--- Dataset records ---

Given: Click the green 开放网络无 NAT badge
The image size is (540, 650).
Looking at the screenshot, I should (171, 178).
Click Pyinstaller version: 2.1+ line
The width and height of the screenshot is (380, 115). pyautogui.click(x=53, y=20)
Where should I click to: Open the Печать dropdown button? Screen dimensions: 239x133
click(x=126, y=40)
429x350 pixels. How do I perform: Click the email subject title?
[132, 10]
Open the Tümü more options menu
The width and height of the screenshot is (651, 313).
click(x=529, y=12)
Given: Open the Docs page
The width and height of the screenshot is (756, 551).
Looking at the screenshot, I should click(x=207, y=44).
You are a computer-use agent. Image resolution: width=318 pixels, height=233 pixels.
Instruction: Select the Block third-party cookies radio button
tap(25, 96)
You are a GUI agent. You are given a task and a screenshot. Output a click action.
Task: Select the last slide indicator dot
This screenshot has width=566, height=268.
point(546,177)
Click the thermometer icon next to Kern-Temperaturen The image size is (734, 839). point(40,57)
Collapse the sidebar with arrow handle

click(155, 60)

--- Task instructions ---
From the preceding material, extract every line exactly.

--- Solution for this problem ---
Given: Click the green 开放网络无 NAT badge
The image size is (540, 650).
Looking at the screenshot, I should (171, 178).
Click Pyinstaller version: 2.1+ line
The width and height of the screenshot is (380, 115). pyautogui.click(x=53, y=20)
Where should I click to: Open the Печать dropdown button? Screen dimensions: 239x133
click(x=126, y=40)
429x350 pixels. How do I perform: Click the email subject title?
[132, 10]
Open the Tümü more options menu
The width and height of the screenshot is (651, 313).
click(x=529, y=12)
Given: Open the Docs page
The width and height of the screenshot is (756, 551).
Looking at the screenshot, I should click(x=207, y=44).
You are a computer-use agent. Image resolution: width=318 pixels, height=233 pixels.
Instruction: Select the Block third-party cookies radio button
tap(25, 96)
You are a GUI agent. You are given a task and a screenshot. Output a click action.
Task: Select the last slide indicator dot
This screenshot has width=566, height=268.
point(546,177)
Click the thermometer icon next to Kern-Temperaturen The image size is (734, 839). point(40,57)
Collapse the sidebar with arrow handle

click(155, 60)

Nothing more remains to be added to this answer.